* EXERCISE DETAILS: Lines from the line with "Open App selective wipe" to the line with "Where should I" in the entries below, and only those, must be output exactly, with both ends included.

* Items listed in a dataset:
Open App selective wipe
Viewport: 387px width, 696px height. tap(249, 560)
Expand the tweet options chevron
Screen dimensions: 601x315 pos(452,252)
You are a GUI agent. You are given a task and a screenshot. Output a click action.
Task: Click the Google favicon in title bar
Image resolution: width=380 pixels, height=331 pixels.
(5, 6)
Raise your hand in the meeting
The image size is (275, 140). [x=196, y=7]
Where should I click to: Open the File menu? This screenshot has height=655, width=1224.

---

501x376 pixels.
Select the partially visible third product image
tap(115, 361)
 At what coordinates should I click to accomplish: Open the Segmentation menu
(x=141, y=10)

* SOLUTION TO THE PROBLEM:
Open App selective wipe
Viewport: 387px width, 696px height. tap(249, 560)
Expand the tweet options chevron
Screen dimensions: 601x315 pos(452,252)
You are a GUI agent. You are given a task and a screenshot. Output a click action.
Task: Click the Google favicon in title bar
Image resolution: width=380 pixels, height=331 pixels.
(5, 6)
Raise your hand in the meeting
The image size is (275, 140). [x=196, y=7]
Where should I click to: Open the File menu? This screenshot has height=655, width=1224.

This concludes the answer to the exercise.